The whitegrass he disturbed would betray his position, but Jordam had no choice. He crawled low, frantic for a place to hide. If the brothers scattered, they might divide their pursuers, but they would lose their combined strength. If he took one of the hunters hostage, he could bring back a trophy for Mordafey’s praise.

“There!” rang a cry in the Common tongue. A spear pierced the ground beside him.

Like oil catching fire, bloodlust blazed within him. His toes dug into the earth for the spring. His thoughts blurred as the weakening traces of Essence in his blood quickened. The killing fever, so familiar and invigorating, took hold.

But then a man shouted, “Hunt!” Jordam heard the yelps of unleashed hounds tearing through the grass toward him.

The killing fever faded, replaced by a chilling fear of paralysis. Jordam got up to make a run for the swath of trees that darkened the low valley ground, but his left leg was going numb, and he fell. The arrow had only nicked him, but Jorn…Jorn would already be captured. Or dead.

Jordam ran like a three-legged animal, lurching down the hill. The dogs were close. The numbing sensation spread as if carried by small, crawling things into his hip, up his spine, down into his other leg. It gave him little comfort to think that when the dogs caught him and tore him apart, he would not feel a thing.

At last among trees, he forced himself to his feet and staggered in zigzag. His senses wavered. He smelled rain-wet trees; hot, streaming blood from his wound; smoke from damp wood burning; wet dogs. He heard the hounds rejoicing at his clear trail, and he stumbled to his knees.

A coil tree loomed in his path. He grasped at its bark, reached a low branch, and pulled himself up, legs hanging useless behind him. He swung up through the serpentine sprawl of black, slippery boughs.

And then as he reached for the crook of trunk and branch, his arm plunged directly into a hollow of the tree. A sharp pain pierced his wrist.

Teeth.

He yelped. Instinct charging ahead of thought, his hands closed around a fat, squirming, hairy creature deep inside the coil tree. It shrieked. He yanked it out of its den—a gorrel. With hardly a moment to act, Jordam brought the squealing animal down to his bleeding leg and smeared its head, belly, back, and tail with his own blood.

The scattered dogs converged on the coil tree.

He dropped the gorrel as feeling faded from his arm. The bloodied animal fell into the bushes. With no time to celebrate its survival, it scrambled, dripping Jordam’s blood across the frost, and led the howling dogs away.

Jordam crawled into a twist of branches like a dying bird into its nest. He wrapped his arms around a limb. His brothers, the journey, the tracks, the hunt, the arrows—all slipped from his mind’s grasp, leaving him to fight the poison. He was conscious of nothing else, until the poison took his consciousness as well.
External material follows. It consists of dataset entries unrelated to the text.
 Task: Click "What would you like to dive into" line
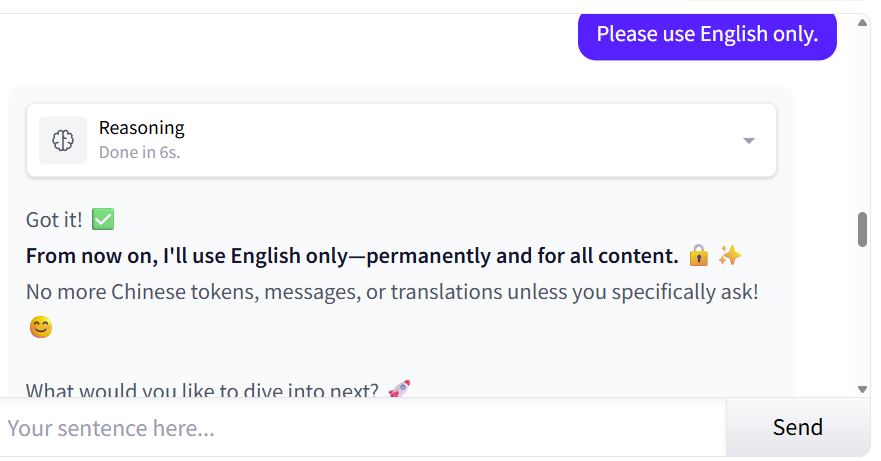(202, 390)
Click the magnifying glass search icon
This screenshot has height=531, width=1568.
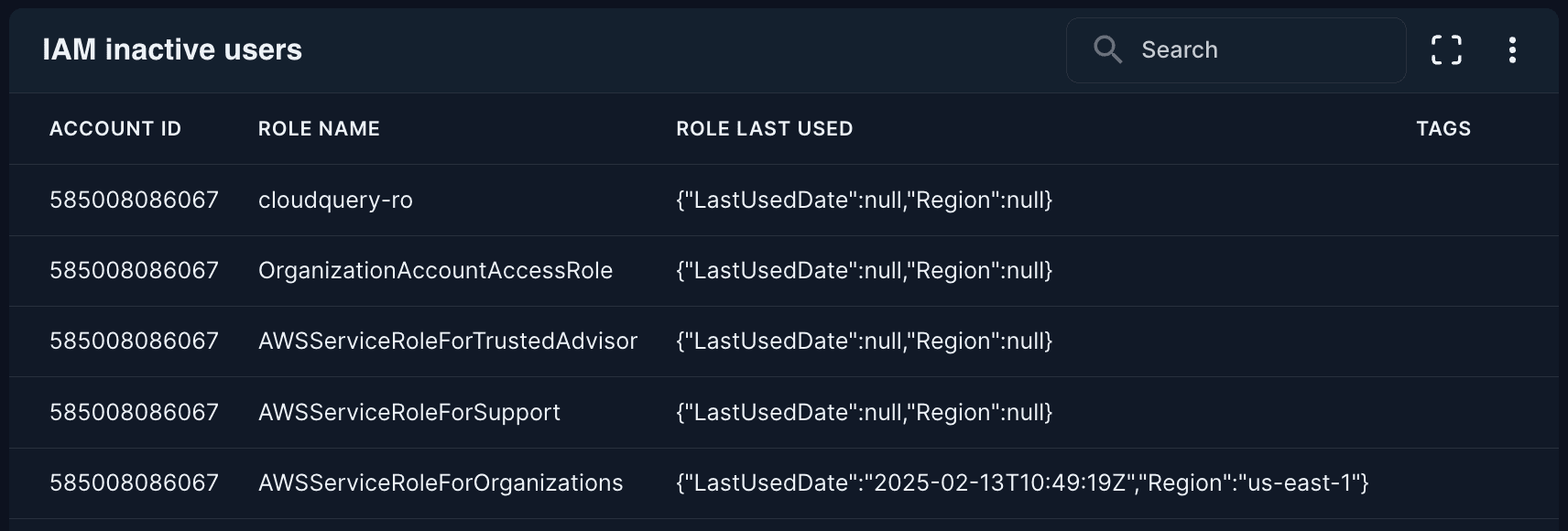(1107, 49)
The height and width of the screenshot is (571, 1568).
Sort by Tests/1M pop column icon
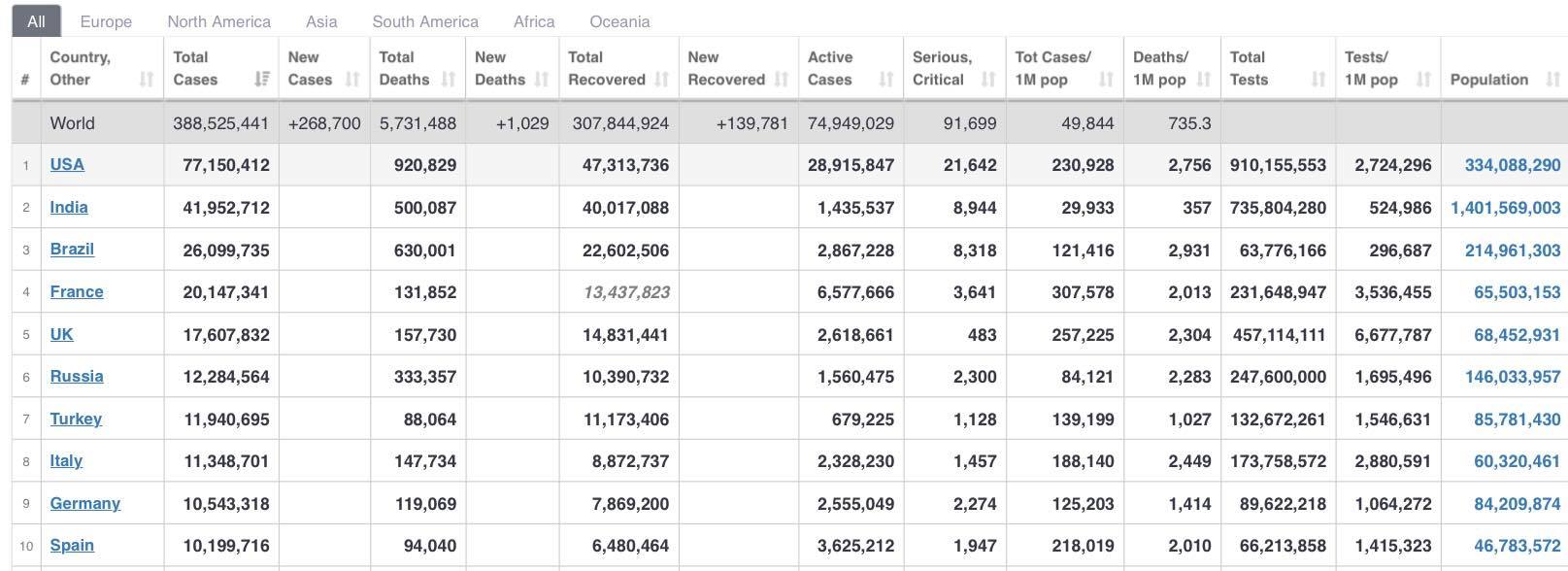click(x=1423, y=80)
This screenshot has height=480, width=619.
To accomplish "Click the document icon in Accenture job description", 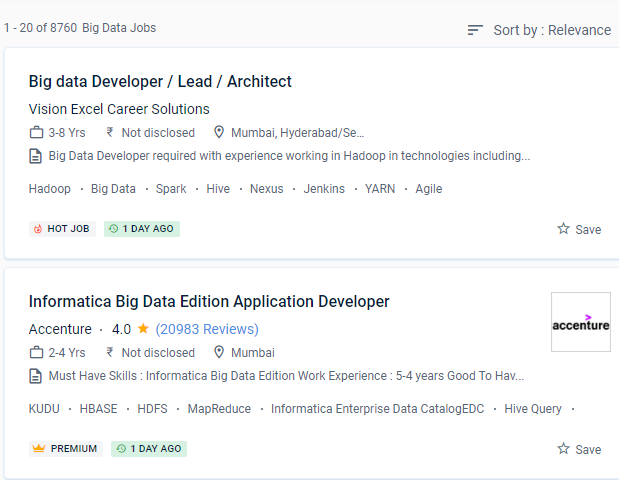I will click(x=36, y=376).
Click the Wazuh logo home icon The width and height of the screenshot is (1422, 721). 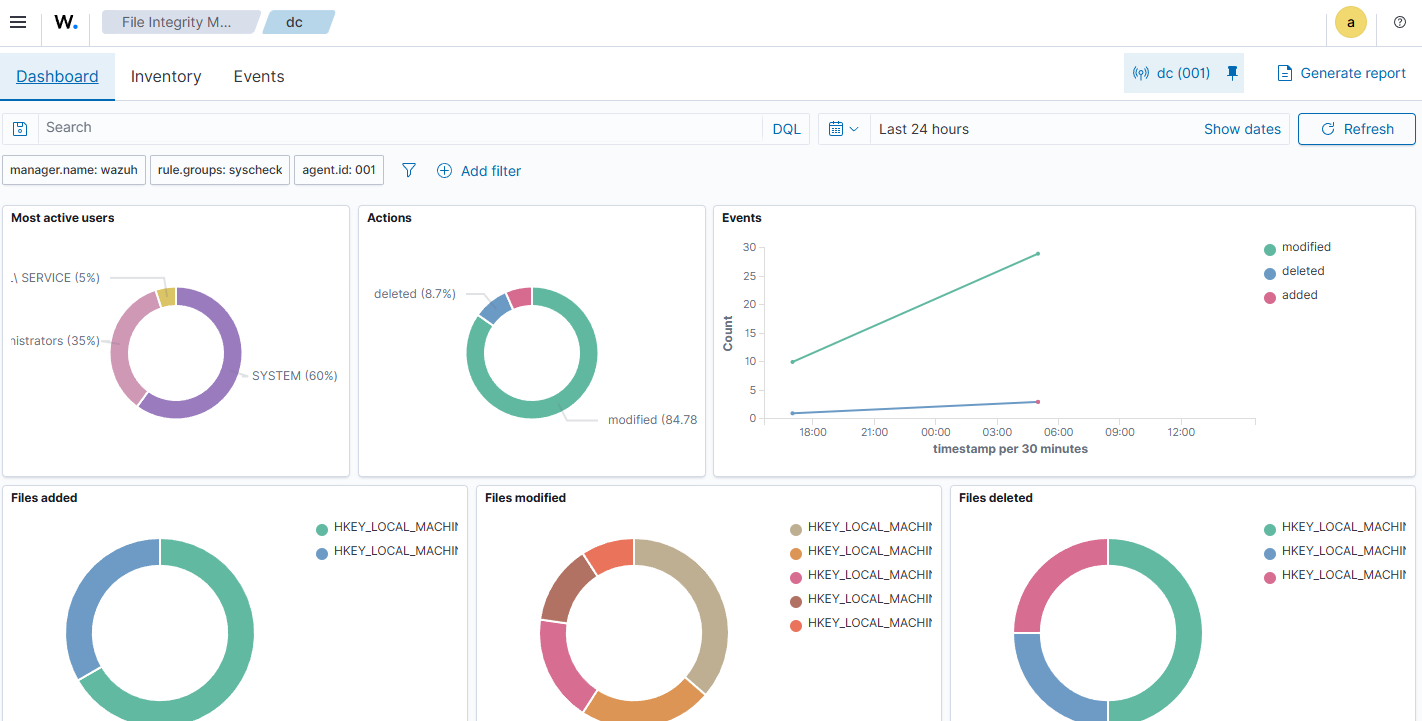coord(66,22)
When Jordam opened his eyes again, daylight fell in soft white flakes all around him. Was it a dream, the blur of motion high in the window of the Bel Amicans’ stone tower? The sight brought him swiftly from his daze. He could not see the structure clearly; it was just a straight-edged shadow with one glimmering eye near the top.

A woman of the weakerfolk stood there in an extravagant headdress and gown, a candle glinting starlike in her hands. She watched the woods awhile, then looked up at the blurred smudge of moonlight.

Jordam heard his own voice then, a faint rasp dry as bone. “O-raya.” His lungs were open again. He could breathe. But he could not move. Nor could he escape the claws of sleep that closed around him once more.

In his sleep there remained a sensation of falling—not of tumbling down to darkness, but skyward, into light.